William Samarin, who studied it extensively, described it as “meaningless but phonologically structured human utterance.” Translation? You’re making sounds that feel language-y but mean absolutely nothing.
Even AI spits out more coherent patterns than your average prayer huddle.
And don’t come at me with your “God’s ways are not our ways” cop-out. That verse wasn’t a divine permission slip for spiritual nonsense. If God is trying to speak, maybe we stop pretending that confusion is proof of holiness.

It’s Taught—Which Tells You Everything
If tongues are a spontaneous spiritual gift, why are churches teaching people how to do it? Why are children being coached to “let the syllables flow”?
Pro tip: If you need a how-to guide for a supernatural gift, it’s probably not supernatural.
What’s happening here isn’t divine inspiration—it’s emotional groupthink. You’re caught in a room full of people revving their spiritual engines, and suddenly you’re mumbling just to fit in.
This isn’t revival. It’s peer pressure. It’s conditioning. It’s psychology.
Case in point? The viral clip of Texas evangelist Sharon Bolan and a pack of pastors praying in tongues—at the White House. Under Trump’s new Faith Office, led by Paula White, tongues are no longer confined to church pews—they’re now political theater in taxpayer-funded settings. Revival? More like grifter-grade glossolalia.
Charismatic Showmanship and a Century of Noise
Modern tongues weren’t even a thing until the early 1900s, during the Azusa Street Revival. That’s when things really took off—when folks realized emotional hype and spiritual theatrics could pack a house.
So if tongues are so essential, why were they AWOL for 1900 years? Did the Holy Spirit just forget? Or maybe this isn’t Spirit-led at all—it’s just another Christian trend that caught fire and never got extinguished.
Not Special. Not Unique. Not Divine.
Glossolalia isn’t exclusive to Christians. You’ll find it in shamanic traditions, cults, and even among people in trance states with zero religious context. So no, you’re not tapping into some heavenly frequency—you’re participating in a cross-cultural, well-documented psychological phenomenon.
What makes it “Christian” is the branding, not the behavior.
If God’s Speaking, Why Does It Sound So Dumb?
Let’s zoom out.

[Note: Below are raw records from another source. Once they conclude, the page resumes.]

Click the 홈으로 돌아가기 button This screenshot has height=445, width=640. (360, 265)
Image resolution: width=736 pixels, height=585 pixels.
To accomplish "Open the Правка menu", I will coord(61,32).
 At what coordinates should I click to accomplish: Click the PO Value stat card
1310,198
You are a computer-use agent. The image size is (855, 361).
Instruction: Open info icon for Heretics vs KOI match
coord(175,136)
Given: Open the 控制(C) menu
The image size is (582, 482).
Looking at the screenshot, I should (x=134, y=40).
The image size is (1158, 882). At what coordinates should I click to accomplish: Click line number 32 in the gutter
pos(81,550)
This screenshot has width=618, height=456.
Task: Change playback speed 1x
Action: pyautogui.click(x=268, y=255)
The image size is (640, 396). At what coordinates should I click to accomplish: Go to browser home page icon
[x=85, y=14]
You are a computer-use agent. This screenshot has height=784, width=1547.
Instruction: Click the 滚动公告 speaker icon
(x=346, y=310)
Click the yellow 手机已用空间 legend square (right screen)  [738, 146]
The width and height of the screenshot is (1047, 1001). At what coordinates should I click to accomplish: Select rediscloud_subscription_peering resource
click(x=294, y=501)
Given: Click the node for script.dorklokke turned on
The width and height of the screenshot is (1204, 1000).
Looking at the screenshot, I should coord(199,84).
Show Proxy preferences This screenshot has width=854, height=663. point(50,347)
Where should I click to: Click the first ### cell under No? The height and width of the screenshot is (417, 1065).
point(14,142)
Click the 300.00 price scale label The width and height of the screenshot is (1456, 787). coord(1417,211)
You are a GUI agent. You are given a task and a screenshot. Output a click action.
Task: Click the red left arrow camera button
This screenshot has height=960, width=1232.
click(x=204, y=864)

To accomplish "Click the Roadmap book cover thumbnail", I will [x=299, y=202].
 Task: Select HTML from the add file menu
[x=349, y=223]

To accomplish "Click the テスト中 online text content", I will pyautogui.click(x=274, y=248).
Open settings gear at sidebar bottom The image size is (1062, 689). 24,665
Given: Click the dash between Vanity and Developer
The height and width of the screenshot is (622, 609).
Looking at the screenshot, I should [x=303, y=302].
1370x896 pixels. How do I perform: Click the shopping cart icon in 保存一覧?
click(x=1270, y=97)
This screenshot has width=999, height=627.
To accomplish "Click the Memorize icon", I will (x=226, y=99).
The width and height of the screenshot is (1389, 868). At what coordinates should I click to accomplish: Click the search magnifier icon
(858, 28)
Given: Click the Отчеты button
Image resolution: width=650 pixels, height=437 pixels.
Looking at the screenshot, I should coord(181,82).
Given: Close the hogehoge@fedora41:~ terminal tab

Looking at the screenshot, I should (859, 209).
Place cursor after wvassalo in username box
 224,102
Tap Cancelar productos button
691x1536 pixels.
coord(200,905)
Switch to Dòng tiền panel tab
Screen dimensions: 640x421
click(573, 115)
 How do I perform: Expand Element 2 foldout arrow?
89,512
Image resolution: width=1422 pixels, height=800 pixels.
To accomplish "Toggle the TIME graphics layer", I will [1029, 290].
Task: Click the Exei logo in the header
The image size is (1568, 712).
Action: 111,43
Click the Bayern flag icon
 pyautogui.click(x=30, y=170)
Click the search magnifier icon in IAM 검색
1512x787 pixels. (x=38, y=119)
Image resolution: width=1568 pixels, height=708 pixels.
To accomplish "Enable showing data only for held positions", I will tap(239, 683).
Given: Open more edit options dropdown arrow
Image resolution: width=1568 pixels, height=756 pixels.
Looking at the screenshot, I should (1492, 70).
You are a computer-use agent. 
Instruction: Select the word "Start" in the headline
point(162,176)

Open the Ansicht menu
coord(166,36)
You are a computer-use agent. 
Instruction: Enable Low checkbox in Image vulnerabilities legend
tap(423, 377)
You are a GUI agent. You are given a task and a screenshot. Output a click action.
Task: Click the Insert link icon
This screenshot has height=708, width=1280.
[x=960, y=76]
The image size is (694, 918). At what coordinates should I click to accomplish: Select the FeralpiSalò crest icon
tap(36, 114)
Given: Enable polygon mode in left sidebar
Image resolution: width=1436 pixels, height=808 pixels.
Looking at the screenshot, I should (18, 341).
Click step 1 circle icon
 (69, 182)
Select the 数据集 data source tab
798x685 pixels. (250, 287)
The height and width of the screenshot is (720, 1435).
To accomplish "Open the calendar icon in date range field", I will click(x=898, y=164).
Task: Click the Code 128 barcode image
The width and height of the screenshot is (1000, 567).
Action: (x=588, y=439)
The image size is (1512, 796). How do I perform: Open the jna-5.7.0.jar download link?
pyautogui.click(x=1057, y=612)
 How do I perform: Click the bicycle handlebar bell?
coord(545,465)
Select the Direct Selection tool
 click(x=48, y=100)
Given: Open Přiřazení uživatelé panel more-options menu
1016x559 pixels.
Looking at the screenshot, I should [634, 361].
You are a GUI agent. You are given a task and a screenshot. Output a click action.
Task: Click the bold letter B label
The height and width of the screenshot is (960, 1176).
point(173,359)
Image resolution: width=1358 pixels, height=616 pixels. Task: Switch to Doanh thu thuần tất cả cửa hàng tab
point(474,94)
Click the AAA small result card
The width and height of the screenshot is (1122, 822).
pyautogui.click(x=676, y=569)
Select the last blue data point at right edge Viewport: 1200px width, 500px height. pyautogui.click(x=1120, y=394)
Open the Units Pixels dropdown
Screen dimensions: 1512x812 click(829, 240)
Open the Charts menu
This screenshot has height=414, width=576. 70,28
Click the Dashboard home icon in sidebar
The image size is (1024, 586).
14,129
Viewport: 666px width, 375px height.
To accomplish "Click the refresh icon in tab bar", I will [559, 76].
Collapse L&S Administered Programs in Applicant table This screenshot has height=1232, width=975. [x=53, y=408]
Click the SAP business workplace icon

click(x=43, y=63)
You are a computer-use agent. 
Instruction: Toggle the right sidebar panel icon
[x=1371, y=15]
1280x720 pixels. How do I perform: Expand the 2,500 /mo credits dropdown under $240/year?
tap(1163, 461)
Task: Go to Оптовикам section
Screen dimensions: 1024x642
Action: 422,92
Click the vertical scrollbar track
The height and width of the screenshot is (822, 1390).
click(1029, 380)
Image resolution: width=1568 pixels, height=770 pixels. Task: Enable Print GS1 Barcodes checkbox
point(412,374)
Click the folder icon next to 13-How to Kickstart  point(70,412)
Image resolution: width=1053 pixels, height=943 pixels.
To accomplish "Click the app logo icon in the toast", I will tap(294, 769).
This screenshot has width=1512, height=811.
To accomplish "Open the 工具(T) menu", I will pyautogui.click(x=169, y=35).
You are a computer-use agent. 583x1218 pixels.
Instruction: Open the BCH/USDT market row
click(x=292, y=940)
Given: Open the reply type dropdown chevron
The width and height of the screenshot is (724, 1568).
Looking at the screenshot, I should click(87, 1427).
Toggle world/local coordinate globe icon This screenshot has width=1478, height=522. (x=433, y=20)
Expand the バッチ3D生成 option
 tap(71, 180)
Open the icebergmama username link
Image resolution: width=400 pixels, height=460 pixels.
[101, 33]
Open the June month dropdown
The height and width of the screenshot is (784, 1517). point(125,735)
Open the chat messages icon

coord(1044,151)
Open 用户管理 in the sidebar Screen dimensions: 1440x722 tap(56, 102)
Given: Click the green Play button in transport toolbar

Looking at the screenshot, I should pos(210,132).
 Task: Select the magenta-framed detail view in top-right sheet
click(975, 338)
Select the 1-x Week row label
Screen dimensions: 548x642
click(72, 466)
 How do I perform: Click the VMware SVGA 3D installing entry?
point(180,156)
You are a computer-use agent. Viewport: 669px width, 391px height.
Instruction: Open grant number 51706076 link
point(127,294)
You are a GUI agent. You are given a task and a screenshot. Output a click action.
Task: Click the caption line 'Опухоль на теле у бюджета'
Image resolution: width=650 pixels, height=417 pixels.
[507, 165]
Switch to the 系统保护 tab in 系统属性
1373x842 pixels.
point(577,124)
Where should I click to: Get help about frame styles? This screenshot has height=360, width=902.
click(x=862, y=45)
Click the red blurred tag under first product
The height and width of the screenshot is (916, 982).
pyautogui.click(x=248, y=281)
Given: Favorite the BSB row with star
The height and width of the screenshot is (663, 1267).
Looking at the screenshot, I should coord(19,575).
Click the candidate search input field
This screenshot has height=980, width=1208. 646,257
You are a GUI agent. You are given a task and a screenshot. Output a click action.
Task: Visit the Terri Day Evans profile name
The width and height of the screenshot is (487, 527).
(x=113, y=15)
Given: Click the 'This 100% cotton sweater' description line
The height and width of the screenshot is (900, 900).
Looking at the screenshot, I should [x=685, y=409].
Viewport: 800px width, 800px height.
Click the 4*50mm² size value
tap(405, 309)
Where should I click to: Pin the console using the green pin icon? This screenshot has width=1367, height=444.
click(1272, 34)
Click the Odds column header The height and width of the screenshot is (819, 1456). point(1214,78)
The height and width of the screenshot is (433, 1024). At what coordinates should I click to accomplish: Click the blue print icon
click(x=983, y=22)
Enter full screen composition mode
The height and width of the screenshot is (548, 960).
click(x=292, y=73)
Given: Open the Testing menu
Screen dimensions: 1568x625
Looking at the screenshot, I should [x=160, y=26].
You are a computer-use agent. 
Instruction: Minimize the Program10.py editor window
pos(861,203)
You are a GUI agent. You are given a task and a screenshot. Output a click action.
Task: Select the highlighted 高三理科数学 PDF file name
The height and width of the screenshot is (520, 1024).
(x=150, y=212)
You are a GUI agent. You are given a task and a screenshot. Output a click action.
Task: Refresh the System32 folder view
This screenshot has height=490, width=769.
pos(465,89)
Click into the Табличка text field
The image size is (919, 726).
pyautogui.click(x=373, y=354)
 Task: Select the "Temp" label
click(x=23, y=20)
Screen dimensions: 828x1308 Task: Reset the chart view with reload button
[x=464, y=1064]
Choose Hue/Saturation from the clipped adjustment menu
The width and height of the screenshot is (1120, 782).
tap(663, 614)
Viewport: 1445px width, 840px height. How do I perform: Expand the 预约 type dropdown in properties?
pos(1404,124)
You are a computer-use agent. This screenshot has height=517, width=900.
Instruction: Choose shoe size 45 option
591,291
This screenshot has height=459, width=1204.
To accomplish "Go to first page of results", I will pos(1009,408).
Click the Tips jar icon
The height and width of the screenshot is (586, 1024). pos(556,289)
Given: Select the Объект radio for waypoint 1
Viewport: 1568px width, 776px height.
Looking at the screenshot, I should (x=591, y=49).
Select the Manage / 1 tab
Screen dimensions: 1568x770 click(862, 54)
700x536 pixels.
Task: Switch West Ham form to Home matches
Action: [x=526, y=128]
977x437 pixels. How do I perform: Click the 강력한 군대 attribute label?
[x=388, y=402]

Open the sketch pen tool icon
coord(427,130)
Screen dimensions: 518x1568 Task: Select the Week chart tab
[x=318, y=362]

We’re talking about the God of the universe here. All-knowing. All-powerful. Fluent in every language that ever was or will be. And we’re supposed to believe that this is how God chooses to communicate? Through random vowel sounds and spiritual jazz solos?
Come on.
If God wants to speak, you’d expect clarity. You’d expect purpose. Not incoherent babble that sounds like someone dropped their tongue down a flight of stairs. And no, “God’s ways are not our ways” doesn’t mean “God prefers to be cryptic and confusing for fun.” That’s not mystery—that’s malpractice.
We’ve built entire theologies around noise. We’ve elevated nonsense to sacred status. And when it doesn’t make sense? We chalk it up to “divine mystery” instead of admitting we might just be full of it.
If God is trying to get a message across, maybe the problem isn’t that we can’t understand it. Maybe the problem is that we’ve convinced ourselves He speaks in ways no one can understand—so we don’t have to listen.
Tongues: A Sign of Nothing
If tongues really are the mark of receiving the Holy Spirit, then what are we saying about the billions of Christians who’ve never spoken a word of it? Are they defective? Or are charismatics just really into noise for noise’s sake?
Let’s be honest—this isn’t a sacred practice. It’s performance.
The emperor has no tongue. Just noise.
God Doesn’t Babble—We Do
Speaking in tongues today isn’t a move of God—it’s a mirror reflecting spiritual insecurity and the need to prove you’re “filled.” But mumbling nonsense doesn’t make you holy. It just makes you loud.
And if God really is speaking, She’s probably tired of being drowned out by all the noise.